15.
Joshua acordou com um sobressalto.
Sua respiração estava rápida e pesada, quase como se
tivesse sido salvo de se afogar por pouco.
Com o coração batendo freneticamente dentro do peito o
rapaz olhou em volta. Ele se encontrava em uma plataforma circular que parecia
ser feita de mármore. Ao seu redor, um céu escuro e estrelado adornado com mais
plataformas brancas e escadarias.
Joshua, aturdido, levou uma mão a cabeça. Uma enxaqueca o
atingia sempre que ele tentava se lembrar do que havia acontecido.
—
Tente não se mexer. —
Disse uma voz profunda atrás do rapaz.
Ele nem conseguiu reagir. Rapidamente, uma dor aguda o
atingiu na nuca, paralisando o seu corpo. De repente, um turbilhão de
pensamentos o atingiu.
Milhões de cenas passaram rapidamente diante de seus
olhos. Em questão de segundos, porém, tudo estava claro. O rosto de Adriana
veio em sua mente, bem como as ruas de Gehenna, o velho vizinho que revelou ser
um ceifador, Morgana o guiando até Cristina e
Richard, o casal sendo morto um de cada vez, o teto
desabando sobre Behemoth, Margareth sendo morta por Estmund e, por fim, a dor
que ele sentiu quando a foice dele atravessou seu peito.
—
Ora... Creio que funcionou... —
A voz disse novamente.
Ofegante, Joshua se voltou para trás, encarando seu
interlocutor. Entretanto, uma expressão de estranhamento surgiu no rosto do
jovem.
A criatura a frente dele era no mínimo curiosa. Parecia
uma pessoa, com o corpo humanóide, sentada de pernas cruzadas. Sua altura
passava dos três metros. Entretanto, não era possível distinguir seu gênero.

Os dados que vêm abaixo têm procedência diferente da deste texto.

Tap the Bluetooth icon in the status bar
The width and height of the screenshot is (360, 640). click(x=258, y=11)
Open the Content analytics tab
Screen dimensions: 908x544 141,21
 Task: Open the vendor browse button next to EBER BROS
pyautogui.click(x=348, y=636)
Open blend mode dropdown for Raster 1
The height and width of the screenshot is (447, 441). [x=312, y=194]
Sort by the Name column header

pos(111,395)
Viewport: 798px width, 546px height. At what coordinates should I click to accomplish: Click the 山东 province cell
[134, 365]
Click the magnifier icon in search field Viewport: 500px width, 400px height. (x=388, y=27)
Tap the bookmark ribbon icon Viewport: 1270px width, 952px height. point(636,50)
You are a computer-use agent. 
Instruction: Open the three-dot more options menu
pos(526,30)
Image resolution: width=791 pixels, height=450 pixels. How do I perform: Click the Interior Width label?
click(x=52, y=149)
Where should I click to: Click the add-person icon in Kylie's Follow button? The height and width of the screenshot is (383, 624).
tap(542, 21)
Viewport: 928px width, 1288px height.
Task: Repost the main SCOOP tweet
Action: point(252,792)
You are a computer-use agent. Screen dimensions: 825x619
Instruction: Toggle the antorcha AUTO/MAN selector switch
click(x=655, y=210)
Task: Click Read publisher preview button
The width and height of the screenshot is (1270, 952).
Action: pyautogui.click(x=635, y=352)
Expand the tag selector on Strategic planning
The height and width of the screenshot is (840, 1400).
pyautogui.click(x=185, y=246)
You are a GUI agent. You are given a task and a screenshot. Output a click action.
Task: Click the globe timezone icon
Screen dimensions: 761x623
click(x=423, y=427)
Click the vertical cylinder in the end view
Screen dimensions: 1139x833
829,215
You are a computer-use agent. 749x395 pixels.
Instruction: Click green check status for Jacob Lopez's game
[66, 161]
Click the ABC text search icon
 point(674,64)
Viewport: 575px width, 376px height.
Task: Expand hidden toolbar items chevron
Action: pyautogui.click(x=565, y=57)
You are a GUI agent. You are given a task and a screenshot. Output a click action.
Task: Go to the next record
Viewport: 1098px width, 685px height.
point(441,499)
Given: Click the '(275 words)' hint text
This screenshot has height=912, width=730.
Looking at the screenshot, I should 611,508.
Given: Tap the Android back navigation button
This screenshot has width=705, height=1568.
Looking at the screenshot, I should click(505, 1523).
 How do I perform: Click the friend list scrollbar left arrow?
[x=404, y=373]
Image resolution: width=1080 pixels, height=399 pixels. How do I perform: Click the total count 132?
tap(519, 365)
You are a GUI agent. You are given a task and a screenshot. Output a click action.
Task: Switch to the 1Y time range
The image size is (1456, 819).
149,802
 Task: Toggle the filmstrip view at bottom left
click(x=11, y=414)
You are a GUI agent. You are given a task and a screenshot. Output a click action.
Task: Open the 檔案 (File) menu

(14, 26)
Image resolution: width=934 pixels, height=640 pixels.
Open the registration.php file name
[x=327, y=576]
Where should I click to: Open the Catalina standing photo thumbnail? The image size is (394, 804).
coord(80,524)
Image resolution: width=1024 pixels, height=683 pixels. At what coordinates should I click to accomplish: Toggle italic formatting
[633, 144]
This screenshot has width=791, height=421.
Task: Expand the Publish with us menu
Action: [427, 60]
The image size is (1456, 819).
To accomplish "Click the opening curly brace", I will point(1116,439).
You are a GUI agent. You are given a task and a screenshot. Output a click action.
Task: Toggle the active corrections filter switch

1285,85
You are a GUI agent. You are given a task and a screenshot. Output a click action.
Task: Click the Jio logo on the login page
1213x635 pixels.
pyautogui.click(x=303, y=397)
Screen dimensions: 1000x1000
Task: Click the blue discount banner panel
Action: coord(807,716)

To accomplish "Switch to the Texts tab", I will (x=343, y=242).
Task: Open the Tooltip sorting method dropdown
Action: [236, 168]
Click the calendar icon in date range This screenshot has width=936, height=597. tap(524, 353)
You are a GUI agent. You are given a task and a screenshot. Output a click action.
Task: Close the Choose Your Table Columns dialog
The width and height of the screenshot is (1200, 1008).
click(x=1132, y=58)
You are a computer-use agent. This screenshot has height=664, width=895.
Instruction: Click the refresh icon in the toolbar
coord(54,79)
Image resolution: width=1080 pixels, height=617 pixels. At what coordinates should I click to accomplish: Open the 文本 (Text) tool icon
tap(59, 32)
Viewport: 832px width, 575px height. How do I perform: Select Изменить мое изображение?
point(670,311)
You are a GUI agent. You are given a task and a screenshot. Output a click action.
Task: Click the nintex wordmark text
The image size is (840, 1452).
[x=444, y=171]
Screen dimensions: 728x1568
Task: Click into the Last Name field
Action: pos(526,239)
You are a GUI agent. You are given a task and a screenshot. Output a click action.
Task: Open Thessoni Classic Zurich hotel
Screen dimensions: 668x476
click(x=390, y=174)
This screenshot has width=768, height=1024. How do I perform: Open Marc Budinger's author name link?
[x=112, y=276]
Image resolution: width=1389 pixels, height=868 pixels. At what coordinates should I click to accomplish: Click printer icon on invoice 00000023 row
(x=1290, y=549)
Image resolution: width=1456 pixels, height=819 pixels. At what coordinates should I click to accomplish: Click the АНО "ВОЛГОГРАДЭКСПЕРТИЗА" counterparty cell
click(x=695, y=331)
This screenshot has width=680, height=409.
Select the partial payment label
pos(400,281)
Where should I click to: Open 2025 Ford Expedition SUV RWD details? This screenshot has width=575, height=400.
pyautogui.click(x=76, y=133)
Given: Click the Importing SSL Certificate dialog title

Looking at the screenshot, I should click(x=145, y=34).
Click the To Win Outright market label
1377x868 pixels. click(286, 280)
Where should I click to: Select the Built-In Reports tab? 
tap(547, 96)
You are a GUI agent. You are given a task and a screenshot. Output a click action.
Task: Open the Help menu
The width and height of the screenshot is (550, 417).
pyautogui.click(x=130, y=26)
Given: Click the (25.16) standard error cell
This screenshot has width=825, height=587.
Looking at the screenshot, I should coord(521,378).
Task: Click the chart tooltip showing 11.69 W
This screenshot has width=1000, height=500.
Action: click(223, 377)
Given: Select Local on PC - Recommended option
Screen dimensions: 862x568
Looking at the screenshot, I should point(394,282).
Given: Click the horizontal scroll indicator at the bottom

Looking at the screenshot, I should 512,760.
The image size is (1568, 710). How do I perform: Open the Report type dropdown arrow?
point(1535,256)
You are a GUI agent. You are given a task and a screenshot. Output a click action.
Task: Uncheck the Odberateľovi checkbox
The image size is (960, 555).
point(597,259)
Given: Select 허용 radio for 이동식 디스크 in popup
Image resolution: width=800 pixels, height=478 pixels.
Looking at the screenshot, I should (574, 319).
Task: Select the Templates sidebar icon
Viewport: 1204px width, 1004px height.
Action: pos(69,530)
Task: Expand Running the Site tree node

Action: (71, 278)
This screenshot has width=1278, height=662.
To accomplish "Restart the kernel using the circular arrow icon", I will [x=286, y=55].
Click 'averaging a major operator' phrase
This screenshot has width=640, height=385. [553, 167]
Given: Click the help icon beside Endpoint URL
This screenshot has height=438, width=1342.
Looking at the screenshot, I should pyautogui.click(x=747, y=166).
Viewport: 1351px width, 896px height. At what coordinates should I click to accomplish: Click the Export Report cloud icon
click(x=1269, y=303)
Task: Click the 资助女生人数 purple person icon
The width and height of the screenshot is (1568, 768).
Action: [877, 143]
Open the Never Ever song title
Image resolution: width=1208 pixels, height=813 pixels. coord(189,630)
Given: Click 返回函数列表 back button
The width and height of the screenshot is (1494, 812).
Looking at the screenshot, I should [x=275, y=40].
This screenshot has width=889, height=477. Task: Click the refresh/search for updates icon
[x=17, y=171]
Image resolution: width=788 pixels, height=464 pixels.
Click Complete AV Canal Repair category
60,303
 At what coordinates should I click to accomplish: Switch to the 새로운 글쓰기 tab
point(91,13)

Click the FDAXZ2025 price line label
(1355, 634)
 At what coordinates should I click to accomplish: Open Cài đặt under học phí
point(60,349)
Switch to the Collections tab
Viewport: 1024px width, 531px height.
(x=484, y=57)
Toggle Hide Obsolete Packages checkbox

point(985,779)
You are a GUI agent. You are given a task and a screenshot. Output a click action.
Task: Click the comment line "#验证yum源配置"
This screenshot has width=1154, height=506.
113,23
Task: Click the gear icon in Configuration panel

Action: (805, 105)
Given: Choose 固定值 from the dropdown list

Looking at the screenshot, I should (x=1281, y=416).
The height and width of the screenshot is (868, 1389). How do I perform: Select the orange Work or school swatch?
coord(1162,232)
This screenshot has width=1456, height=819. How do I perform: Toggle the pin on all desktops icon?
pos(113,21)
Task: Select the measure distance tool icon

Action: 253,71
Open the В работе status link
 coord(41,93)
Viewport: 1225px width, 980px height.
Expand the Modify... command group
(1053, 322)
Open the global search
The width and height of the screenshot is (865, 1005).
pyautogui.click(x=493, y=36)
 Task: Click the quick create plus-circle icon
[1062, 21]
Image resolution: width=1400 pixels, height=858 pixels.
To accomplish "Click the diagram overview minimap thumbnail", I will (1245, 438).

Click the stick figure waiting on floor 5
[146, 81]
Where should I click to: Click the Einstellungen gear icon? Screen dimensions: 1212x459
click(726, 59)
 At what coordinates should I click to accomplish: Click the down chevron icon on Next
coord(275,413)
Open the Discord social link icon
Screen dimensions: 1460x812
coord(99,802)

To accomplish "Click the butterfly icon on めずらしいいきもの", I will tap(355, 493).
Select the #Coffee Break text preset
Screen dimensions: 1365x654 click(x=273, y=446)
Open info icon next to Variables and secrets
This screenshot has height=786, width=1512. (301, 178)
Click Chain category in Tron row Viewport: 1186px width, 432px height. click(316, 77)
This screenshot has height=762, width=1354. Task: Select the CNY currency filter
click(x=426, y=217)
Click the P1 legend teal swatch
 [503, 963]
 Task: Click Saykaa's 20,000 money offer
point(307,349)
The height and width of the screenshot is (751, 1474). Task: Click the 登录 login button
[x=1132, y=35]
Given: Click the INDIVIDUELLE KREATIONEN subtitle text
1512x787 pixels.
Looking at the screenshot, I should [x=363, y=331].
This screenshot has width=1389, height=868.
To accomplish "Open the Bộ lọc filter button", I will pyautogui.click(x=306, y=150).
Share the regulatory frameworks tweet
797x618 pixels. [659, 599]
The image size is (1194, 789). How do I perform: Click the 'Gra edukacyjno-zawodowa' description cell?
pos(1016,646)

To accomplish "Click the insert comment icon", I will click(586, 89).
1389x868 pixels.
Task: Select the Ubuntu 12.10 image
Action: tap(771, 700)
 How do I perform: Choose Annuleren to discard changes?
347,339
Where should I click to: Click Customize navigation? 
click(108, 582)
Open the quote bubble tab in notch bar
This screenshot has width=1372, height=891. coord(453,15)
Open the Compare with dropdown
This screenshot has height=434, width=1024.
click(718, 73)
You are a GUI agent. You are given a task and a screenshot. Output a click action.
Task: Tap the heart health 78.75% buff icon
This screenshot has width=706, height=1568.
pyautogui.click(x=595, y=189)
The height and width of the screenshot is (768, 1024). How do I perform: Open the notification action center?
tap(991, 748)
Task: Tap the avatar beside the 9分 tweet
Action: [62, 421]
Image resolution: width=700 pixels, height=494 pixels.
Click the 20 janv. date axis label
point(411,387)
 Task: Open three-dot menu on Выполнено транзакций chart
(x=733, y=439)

Seu corpo parecia ser transparente ou, pelo menos, se mesclava com a cor do céu
escuro e estrelado. Toda a superfície de sua face era lisa: sem olhos, orelhas,
nariz, boca ou cabelo.
—
Ah... — A criatura inclinou
a cabeça para a esquerda. Sua voz parecia vir de algum lugar de sua cabeça,
ecoando gravemente, apesar de não ser visível. —
Você parece estar bem ciente do que está acontecendo a sua volta agora... Creio
que é uma boa hora para que as explicações comecem, não acha?
—
Hm... Claro... —
Joshua murmurou ainda um pouco confuso. —
Então, me responda... Quem é você? Ou melhor... O que é você?
—
Um Djinn. — Respondeu
uma voz familiar.
Joshua olhou para a esquerda, por cima de seu ombro, e
viu Morgana se aproximando, caminhando exuberante com seu vestido negro e foice
em mãos.
—
Ceifadora... — O
Djinn parecia contente. —
Creio que aquele assunto está terminado.
—
Sim, está. — Ela
afirmou.
—
Que assunto? — Joshua
indagou.
—
Fui dar um fim ao Estmund. —
Morgana olhou para a própria foice um pouco melancólica. — Ele não poderia sair
impune depois de tudo o que fez. —
Ela olhou para o Djinn. —
E eu tenho você a agradecer.
—
Apenas fiz o que eu julguei ser certo. —
A criatura respondeu. —
E, sinceramente, eu nunca gostei muito dele.
—
Entendo... — Morgana
olhou para Joshua e, então, voltou-se novamente para o Djinn. — Enfim, prossiga com as
explicações. Gostaria de ver a reação do humano, porém, o trabalho me chama.
—
Claro, claro... — O
Djinn murmurou.
Rapidamente, um portal se abriu e Morgana deixou o local.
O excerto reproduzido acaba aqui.